Written by Laura Brown

Think of a fanzine you might have written. (Maybe you even did write one). After all the issues, the community you may have found, the new things you learned as you published about your favourite TV show, celebrity, type of fruit, grocery store chain, etc. How would you finish it all, a final goodbye?

I thought this was such a great creative writing idea. Writing sort of a eulogy for your creative passion once its wound down. Maybe you ran out of things to say. Maybe you got tired of it. Maybe your opinion about the whole thing changed. Maybe it got to be too expensive. There are lots of reasons a small, self publication, a fanzine, would close down. Would that be part of your final issue, or would you leave it for people to guess at? Leave them wanting more?
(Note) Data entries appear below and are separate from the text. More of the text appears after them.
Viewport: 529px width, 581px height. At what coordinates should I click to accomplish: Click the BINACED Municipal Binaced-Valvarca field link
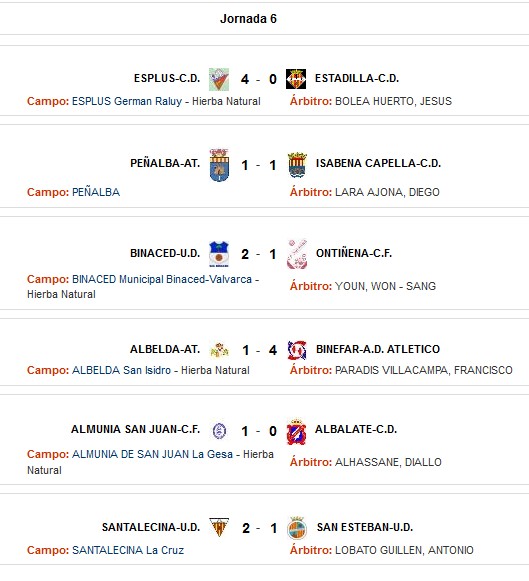pyautogui.click(x=162, y=279)
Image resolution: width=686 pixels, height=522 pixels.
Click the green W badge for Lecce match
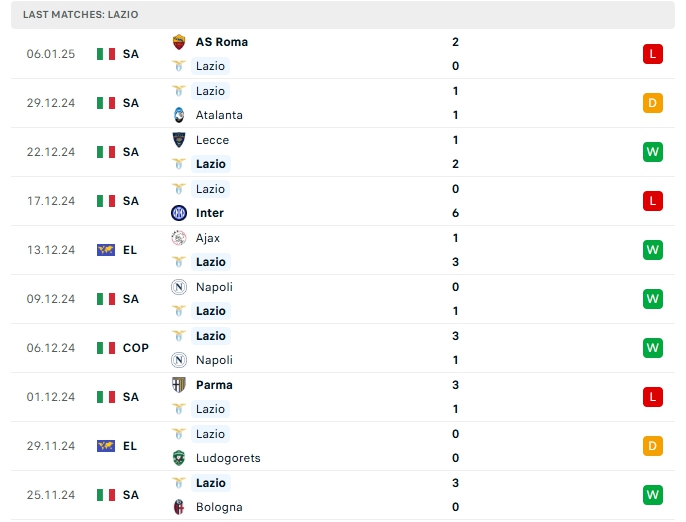pyautogui.click(x=653, y=152)
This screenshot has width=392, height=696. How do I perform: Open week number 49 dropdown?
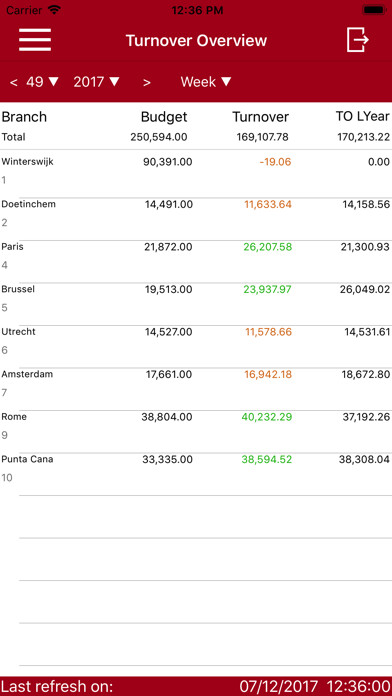coord(42,82)
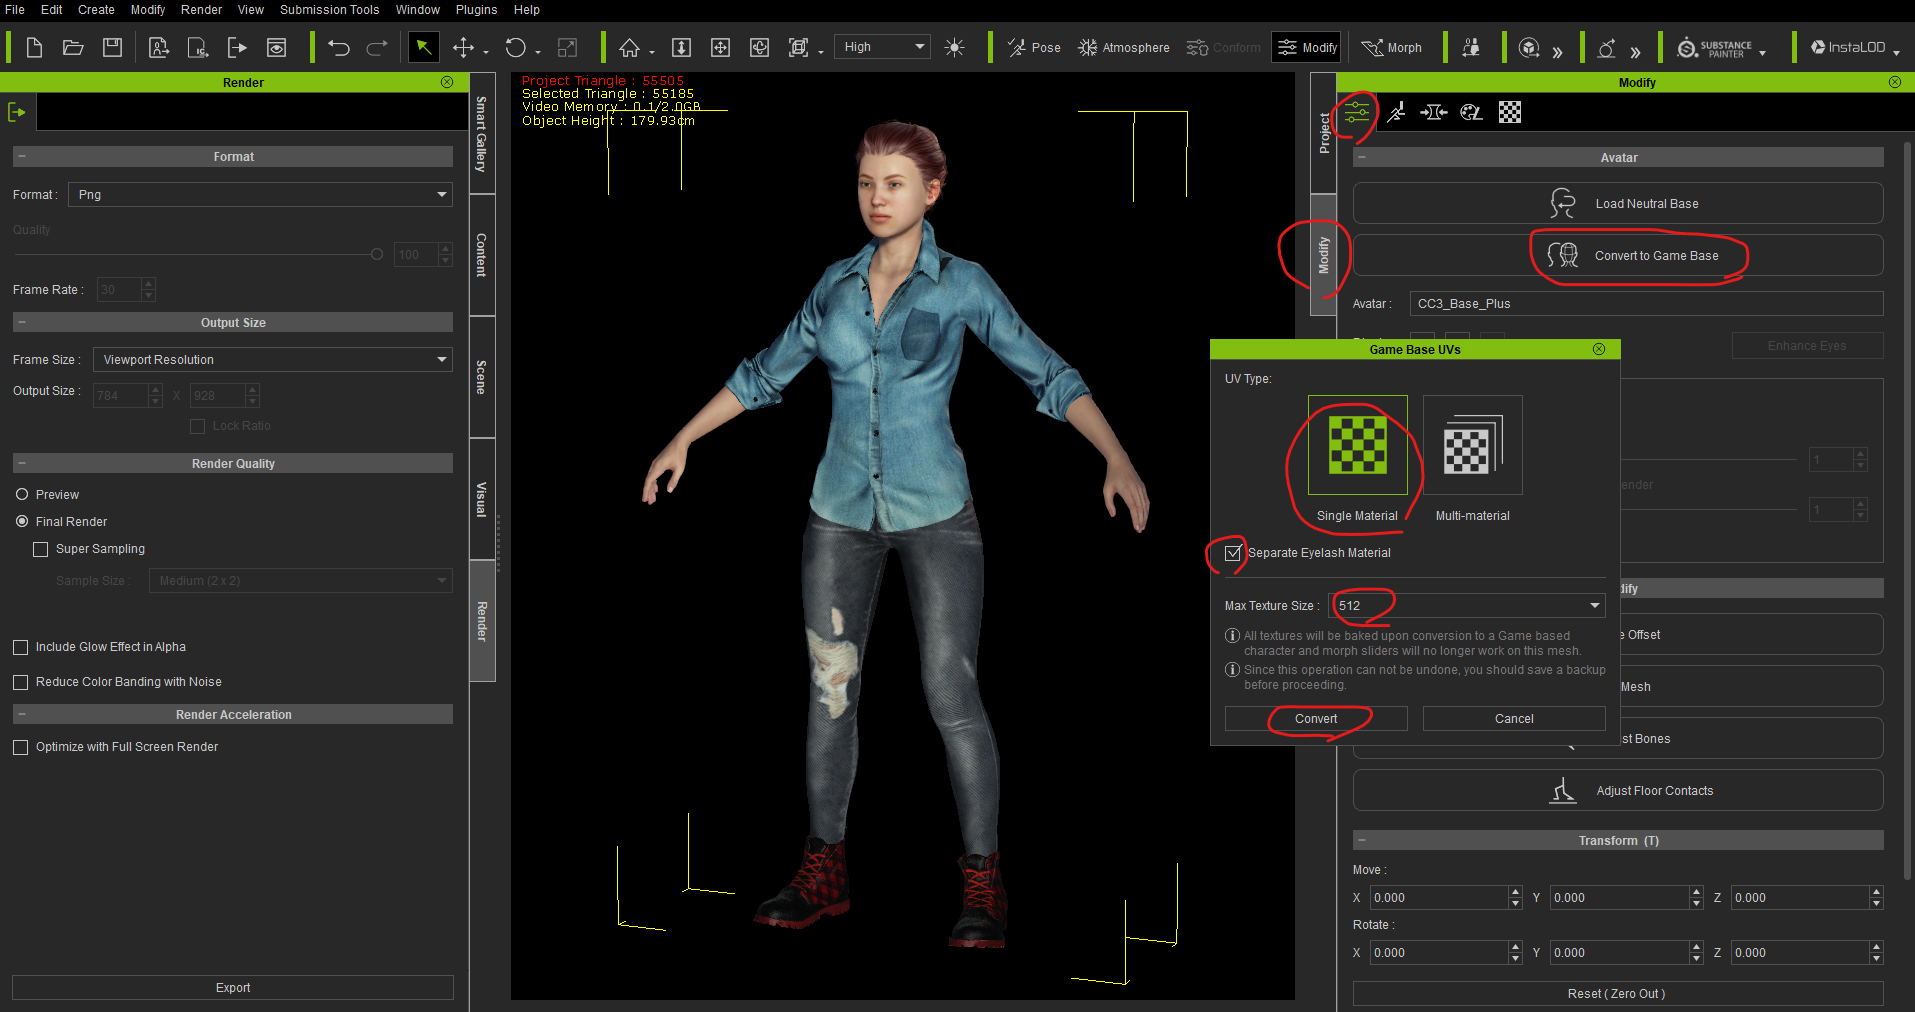This screenshot has height=1012, width=1915.
Task: Expand the Format Png dropdown
Action: click(260, 195)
You might make a final grand statement, an epic summary of everything you have found and learned. I think I'd try to do that then change my mind when I couldn't make it short enough, or be sure I hadn't forgotten something and then want to write another final issue.

Of course, if you've never written a fanzine this could be your one and only. The one and only fanzine about wilted lettuce... giraffes... bicycle lanes... the evolution of Sunday shopping... there really is no end to the range of ideas and topics. They don't even have to take themselves very seriously.

Oh No by Mammoth Island

"Inaction will cause a man to sink into the slough of despond and…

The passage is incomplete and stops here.